The proxy would, ideally, be able to redirect code too. For example, if I have a fork of a repo that I’d like people in my organisation to use instead.

Features like static code analysis of ingested code, or maintaining a list of banned repos / known vulnerabilities could also be added to the proxy.

6 Likes

I think such a feature is important for reproducibility too, so I do think this is a “nix problem”.

The biggest hole in nix reproducibility is currently sources disappearing from the internet. Nope, misremembered that. It’s kernel quirks changing over time - though I am now curious how they got all the inputs. If nix’ downloads happened through a transparent proxy, it would be trivial to archive and preserve those inputs - I’d imagine a large organization would also care about being able to preserve their inputs (in fact I know of organizations which explicitly require this from bazel).

Nix does of course keep those sources in its store as well, but that is much more unwieldy to archive (hydra doesn’t), let alone rebuild from e.g. archive.org if necessary.

2 Likes

Native support from nix for a proxy of this form (where the proxy provides a mirror) would be neat.

This is not to be confused with a standard http/https proxy which has the problem of needing to man-in-the-middle the github.com TLS connection, something I would prefer not to do.

If the solution were to run a proxy and then do NIX_PROXY=https://my.org.proxy.example.com (or equivalent nix.conf), with no other configuration (e.g. CA hackery), that would seem close to ideal in my eyes.

3 Likes

Yes, I wasn’t thinking it would be a HTTP proxy, like you say, too many issues with certificates etc.

I was thinking that the proxy could be an RPC style server. The Nix CLI would identify the presence of the NIX_FETCH_PROXY environment variable, and POST requests to it. The body of the requests would be the JSON of the argument passed to the Nix function.

POST https://my.org.proxy.example.com/nix/flake/input
{
  "ref": "github:NixOS/nixpkgs/nixos-24.11"
}

The RPC server could return a JSON object containing a store path and its hash. I imagine that the RPC server would be built into a binary cache, so it would be fairly easy to add the behaviour to an existing HTTP binary cache.

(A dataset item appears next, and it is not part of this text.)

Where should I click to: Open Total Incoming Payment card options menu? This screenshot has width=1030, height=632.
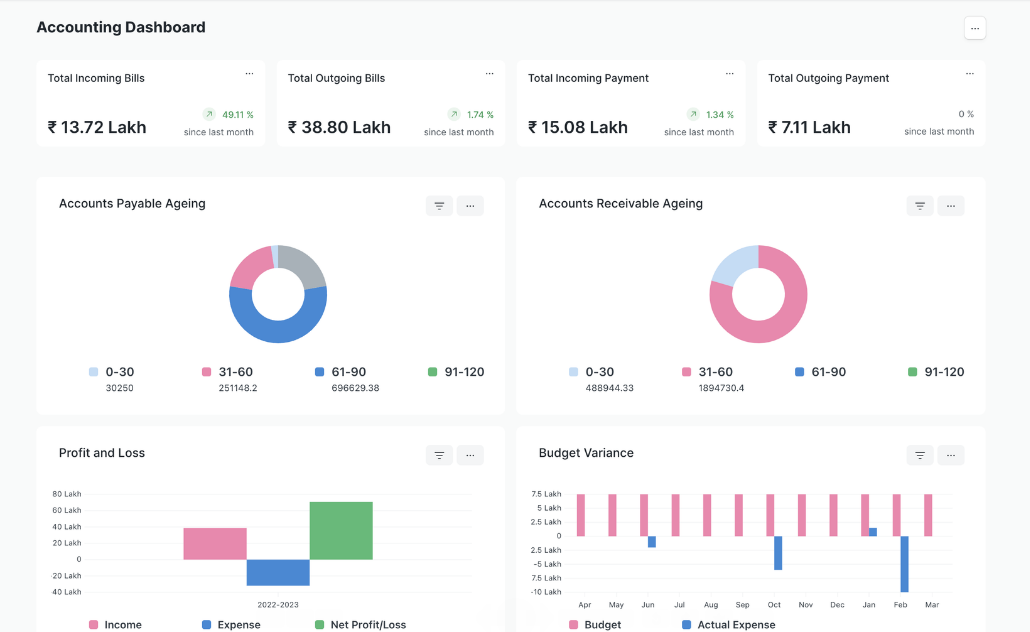[729, 74]
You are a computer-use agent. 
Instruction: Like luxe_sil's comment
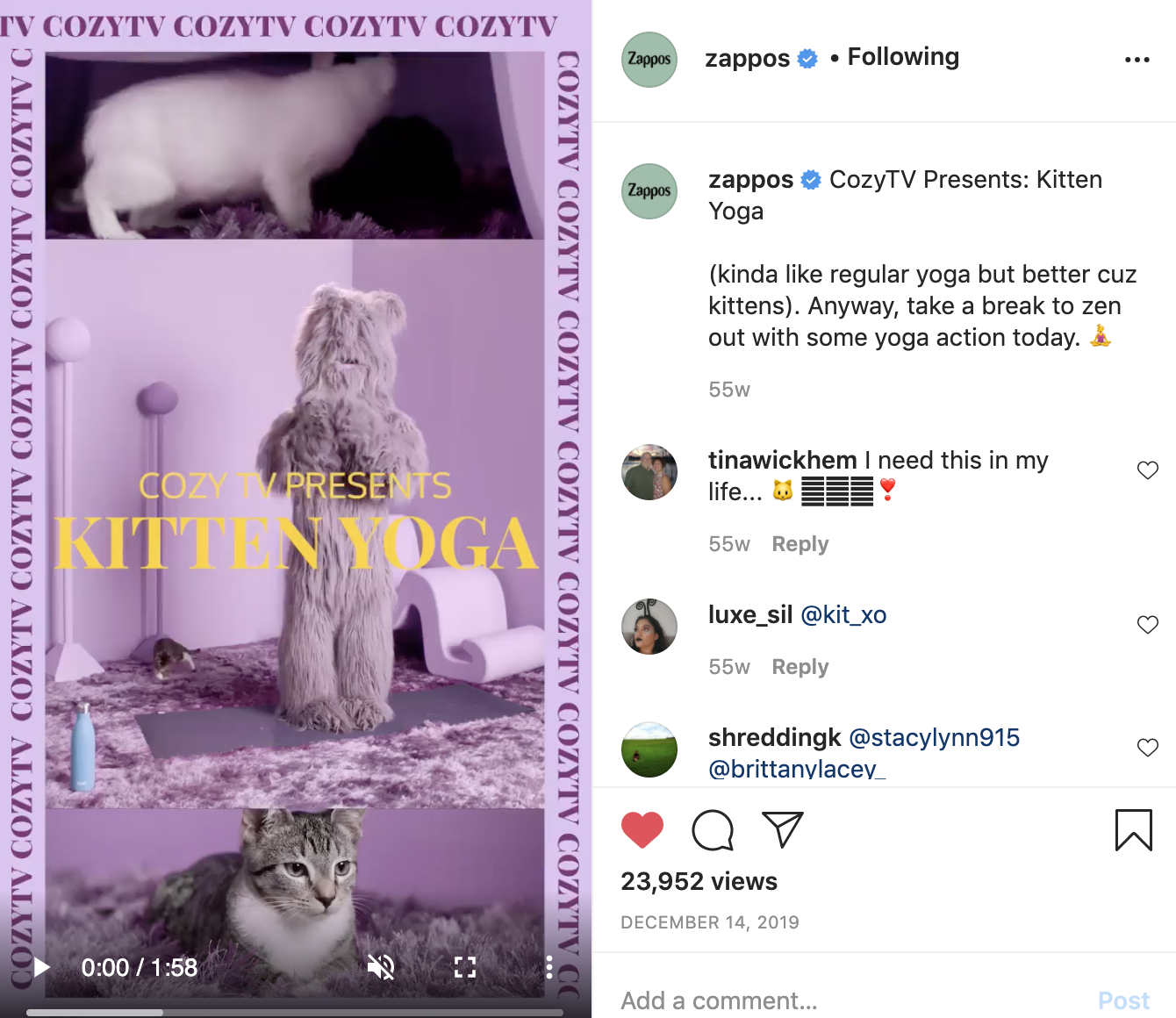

POST https://my.org.proxy.example.com/nixpkgs/fetchUrl
{
  "urls" = [
    "https://raw.githubusercontent.com/NixOS/nixpkgs/23.11/does-not-exist"
    "https://raw.githubusercontent.com/NixOS/nixpkgs/23.11/.version"
  ],
  "hash" = "sha256-BZqI7r0MNP29yGH5+yW2tjU9OOpOCEvwWKrWCv5CQ0I="
}

There’s some detail to think about, e.g. fetchurl has a “downloadToTemp” argument, which doesn’t make sense as an RPC call, so a subset of keys would be needed. There’s some specific fetchers for SVN etc. but I don’t think that’s a problem - the dumbest Nix fetch proxy implementation could create Nix files on the fly, call the Nix CLI and collect the store path contents from there.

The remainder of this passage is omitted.